Porque la palabra es tenebrosa y provoca un terror que nace de adentro como si en nuestros genes que han sido marcados por la historia de milenios se sintiera la marca ocasionada por pérfidas acometidas en algún campo de Marte, en algún salón florentino, en alguna calle de Toledo o en una primitiva canoa hecha de un solo tronco atravesando un arroyo en la espesura de la selva.

Que las insuficientes definiciones del diccionario, apocadas por las elocuentes muestras de la perfidia que vemos a diario o que alguna vez sufrimos, enmarquen en la galería de palabras notables a esta palabra que en los cuentos encarna a la madrastra de Blancanieves, que en la realidad nos recuerda a Vlad el Empalador, que en la guerra nos trae a la memoria a Reinhard Heydrich dirigiendo la Conferencia de Wannsee organizando el Holocausto, en el amor a Mata Hari, en la religión al Judas Iscariote, en nuestra historia reciente a los choferes de las ambulancias que asaltaron la COB el ochenta.

Y hoy, no es necesario enumerar.

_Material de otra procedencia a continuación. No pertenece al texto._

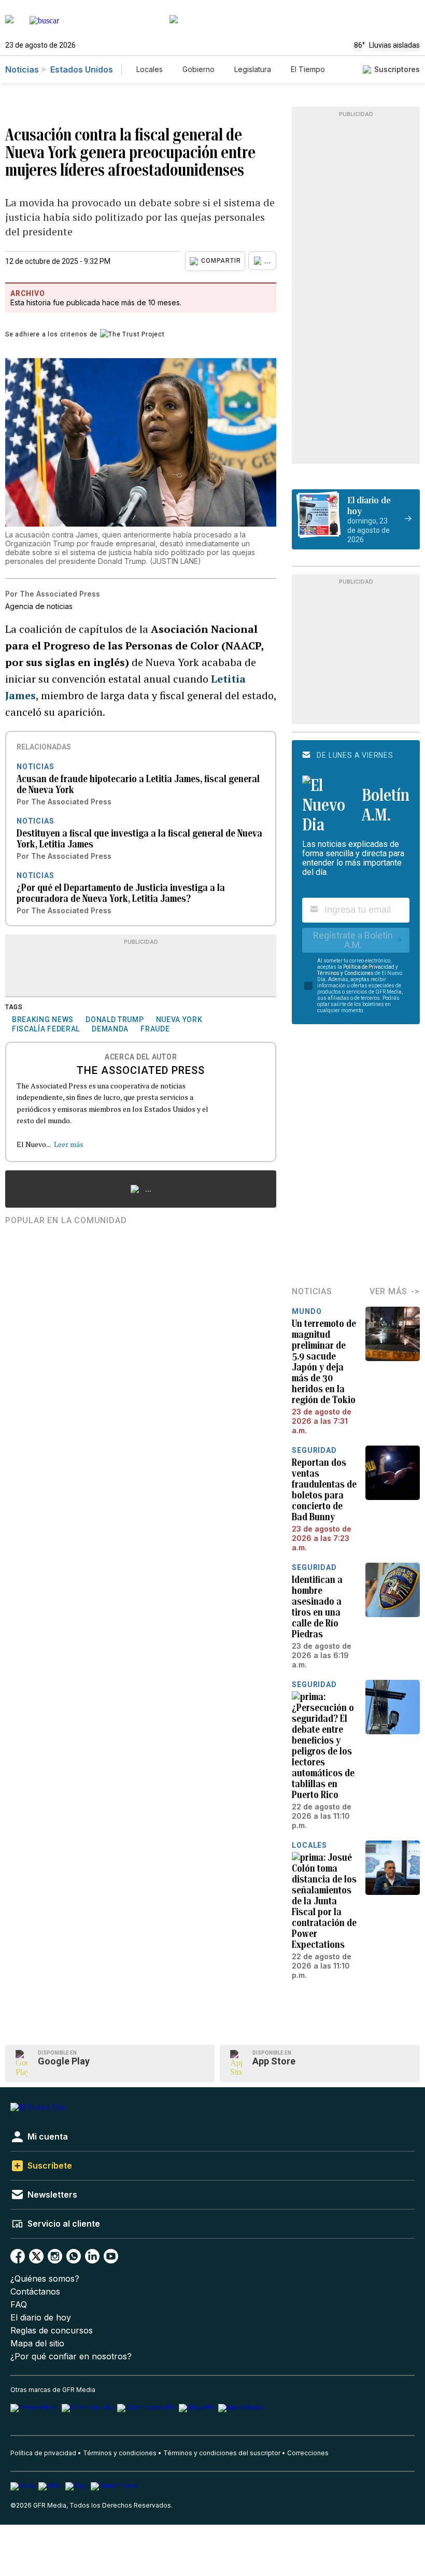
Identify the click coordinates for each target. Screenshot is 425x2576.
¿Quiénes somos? (44, 2279)
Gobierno (198, 69)
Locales (149, 69)
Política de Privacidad (368, 967)
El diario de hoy (40, 2318)
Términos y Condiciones (345, 973)
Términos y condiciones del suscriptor (221, 2453)
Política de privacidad (43, 2453)
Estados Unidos (81, 69)
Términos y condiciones (120, 2453)
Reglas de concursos (51, 2331)
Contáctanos (35, 2292)
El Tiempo (308, 69)
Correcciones (308, 2453)
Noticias (22, 69)
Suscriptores (397, 69)
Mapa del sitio (37, 2343)
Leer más (68, 1144)
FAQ (18, 2305)
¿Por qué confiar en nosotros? (71, 2356)
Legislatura (252, 69)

Los diarios gotean la sangre de la perfidia. Las cadenas el óxido de su años, el exilio su impuesta lejanía, las familias el llanto de sus niños y los corazones el sufrimiento de familias destruidas. Pérfido, pérfido aquel que encarceló por el vil metal. Pérfido aquel que destruyó por el gozo de cobrar. Pérfido aquel que hundió, humilló y les suspendió la vida a aquellos que el azar puso en sus manos. Perfidia. Maldita perfidia.